Under the realization doctrine, appreciation in property is not taxed until the property is sold or otherwise disposed of. For example, assume an individual owns publicly traded stock that has appreciated in value. Under a realization-based income tax system, the individual will defer paying taxes on the appreciation until a realization event, most likely a sale, takes place. As a result, much of the wealth of entrepreneurs and capitalists, such as Bill Gates and Warren Buffett, the two wealthiest Americans, has never been taxed because, in each case, the bulk of their wealth is held in stock of corporations they created or gained, Microsoft and Berkshire Hathaway, respectively. Gates and Buffet have primarily pretax wealth, while most individuals have primarily after-tax wealth(Hanna, 2006).
In our case we don't have a secondary market or well organized primary stock market to value and measure the appreciation of property but there is a capital gain tax in which the tax officers estimate the value of an asset with no tangible evidence to impose a tax at the time of disposal by sales which is the most controversial issues. For example, Highway Engineers and consultant Company faced the problem when the auditing service was taken place by ERCA Western Addis Ababa Branch Office tax audit officers in the year 2014/15.
The most discussed the method for eliminating the tax deferral benefit of the realization doctrine is a “mark-to-market method” of accounting. Most agree that a mark-to-market method is a theoretically correct approach in a pure income tax system. Mark-to-market accounting implements the Haig-Simons definition of income, which most tax theorists feel is the ideal definition of income.
As many scholars have noted, however, eliminating the realization requirement and adopting a mark-to-market approach for unrealized appreciation in property could lead to many problems. These problems include liquidity in paying the resulting income tax, administrability in determining the changes in the fair market value of the taxpayer’s assets (particularly those not publicly traded on an exchange), and possible political problems(Hanna, 2006).

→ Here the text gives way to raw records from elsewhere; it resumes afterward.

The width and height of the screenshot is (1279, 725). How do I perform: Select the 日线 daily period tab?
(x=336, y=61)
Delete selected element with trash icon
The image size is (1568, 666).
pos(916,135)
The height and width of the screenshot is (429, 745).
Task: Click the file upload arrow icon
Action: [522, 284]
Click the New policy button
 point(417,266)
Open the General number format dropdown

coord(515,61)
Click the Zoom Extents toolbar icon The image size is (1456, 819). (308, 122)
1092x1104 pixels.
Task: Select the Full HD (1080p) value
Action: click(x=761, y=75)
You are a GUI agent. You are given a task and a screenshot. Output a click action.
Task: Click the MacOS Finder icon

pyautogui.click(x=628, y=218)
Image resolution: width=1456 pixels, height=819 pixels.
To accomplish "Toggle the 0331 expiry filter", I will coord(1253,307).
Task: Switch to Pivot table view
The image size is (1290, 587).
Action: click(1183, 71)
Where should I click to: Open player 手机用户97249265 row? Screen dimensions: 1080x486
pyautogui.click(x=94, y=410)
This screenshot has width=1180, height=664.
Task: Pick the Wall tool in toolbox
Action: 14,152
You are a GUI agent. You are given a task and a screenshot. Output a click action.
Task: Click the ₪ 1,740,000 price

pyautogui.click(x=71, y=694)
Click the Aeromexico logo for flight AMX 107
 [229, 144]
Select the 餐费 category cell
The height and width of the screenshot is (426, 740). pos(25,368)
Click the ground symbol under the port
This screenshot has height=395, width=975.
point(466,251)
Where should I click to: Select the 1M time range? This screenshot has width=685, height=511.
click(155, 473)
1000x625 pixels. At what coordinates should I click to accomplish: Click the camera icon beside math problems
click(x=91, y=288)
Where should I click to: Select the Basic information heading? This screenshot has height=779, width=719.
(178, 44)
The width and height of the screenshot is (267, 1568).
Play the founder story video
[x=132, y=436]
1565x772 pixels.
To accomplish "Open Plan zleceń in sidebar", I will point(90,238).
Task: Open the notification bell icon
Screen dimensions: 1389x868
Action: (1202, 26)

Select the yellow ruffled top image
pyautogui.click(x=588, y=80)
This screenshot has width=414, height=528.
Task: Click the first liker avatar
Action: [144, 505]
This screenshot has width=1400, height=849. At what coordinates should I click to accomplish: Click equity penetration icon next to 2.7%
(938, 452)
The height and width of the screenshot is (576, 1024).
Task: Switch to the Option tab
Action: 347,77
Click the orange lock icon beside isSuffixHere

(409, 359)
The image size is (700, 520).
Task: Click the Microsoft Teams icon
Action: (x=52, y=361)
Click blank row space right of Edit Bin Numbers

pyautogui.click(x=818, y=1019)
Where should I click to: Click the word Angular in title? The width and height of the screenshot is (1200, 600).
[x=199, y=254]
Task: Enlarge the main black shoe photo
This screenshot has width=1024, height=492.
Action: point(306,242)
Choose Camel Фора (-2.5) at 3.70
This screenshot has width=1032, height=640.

In income tax, one of those rules and concepts is the doctrine of realization. Although a serious deviation from the pure concept of income, it was adopted to contend with practical difficulties inherent in taxing appreciation of assets held by the taxpayer. However, the doctrine of realization continues to be applied even in situations in which there is no practical impediment to imposing the tax on appreciation as it accrues. For example, gain from the appreciation of publicly traded securities could easily be taxed as those securities appreciate in value (David, 2001).